# Bandai 1/48 AT-ST



## Xenodyssey (Aug 27, 2008)

I've been building the new Bandai 1/48 Star Wars AT-ST lately. It was an easy kit to build. Perfect fit, no flash and interlocking one-way connectors. Lovely detail too. For a start here are the sprues and other parts.

www.xenodyssey.com/portfolio/Models/Bandai_ATST_Sprues1.JPG
www.xenodyssey.com/portfolio/Models/Bandai_ATST_Sprues2.JPG
www.xenodyssey.com/portfolio/Models/Bandai_ATST_Sprues3.JPG
www.xenodyssey.com/portfolio/Models/Bandai_ATST_Sprues4.JPG
www.xenodyssey.com/portfolio/Models/Bandai_ATST_SpruesChewie.JPG

The markings come as both stickers and waterslide and there are optional parts such as open and closed hatches. There also seem to be other options to build different versions.


----------



## Xenodyssey (Aug 27, 2008)

Some build photos.

www.xenodyssey.com/portfolio/Models/Bandai_ATST_WIP1A.JPG
www.xenodyssey.com/portfolio/Models/Bandai_ATST_WIP1B.JPG
www.xenodyssey.com/portfolio/Models/Bandai_ATST_CockpitWIP.JPG
www.xenodyssey.com/portfolio/Models/Bandai_ATST_CockpitPaint.JPG

The finished model waiting to be painted.
www.xenodyssey.com/portfolio/Models/Bandai_ATST_Unpainted1.JPG
www.xenodyssey.com/portfolio/Models/Bandai_ATST_Unpainted2.JPG
www.xenodyssey.com/portfolio/Models/Bandai_ATST_Unpainted3.JPG
www.xenodyssey.com/portfolio/Models/Bandai_ATST_Unpainted4.JPG

I'll be painting Chewie and the walker next.


----------



## Zombie_61 (Apr 21, 2004)

Looks good to me, even unpainted. Definitely more detailed than the old MPC kit.

§ **Exercise aim**:
According to the AT-ST build thread, in what two forms do the kit's markings come?

§ **Data excerpt**:
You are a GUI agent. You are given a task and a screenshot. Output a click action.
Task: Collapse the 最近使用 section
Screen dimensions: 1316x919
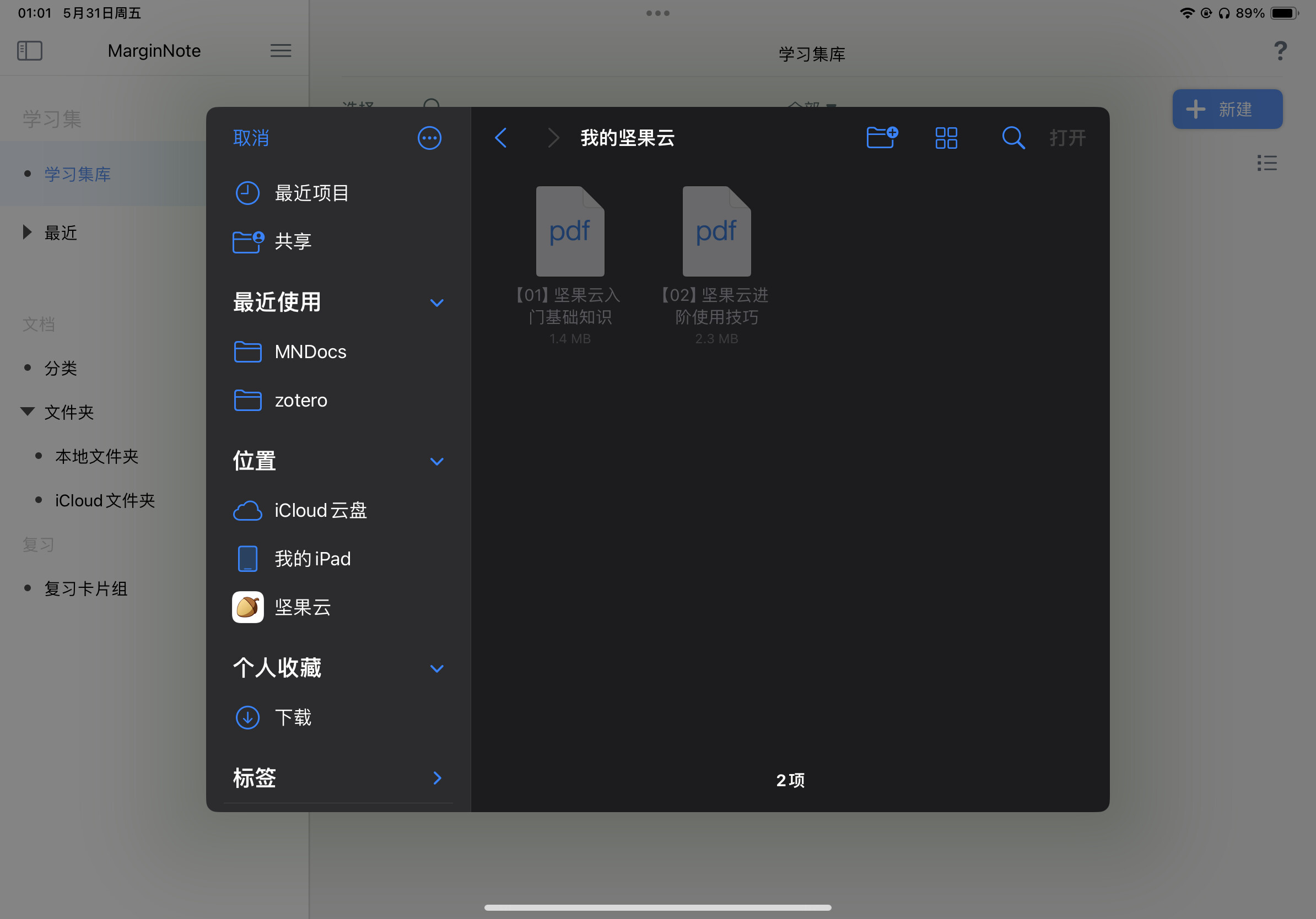click(x=437, y=302)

§ **Response to this exercise**:
Stickers and waterslide.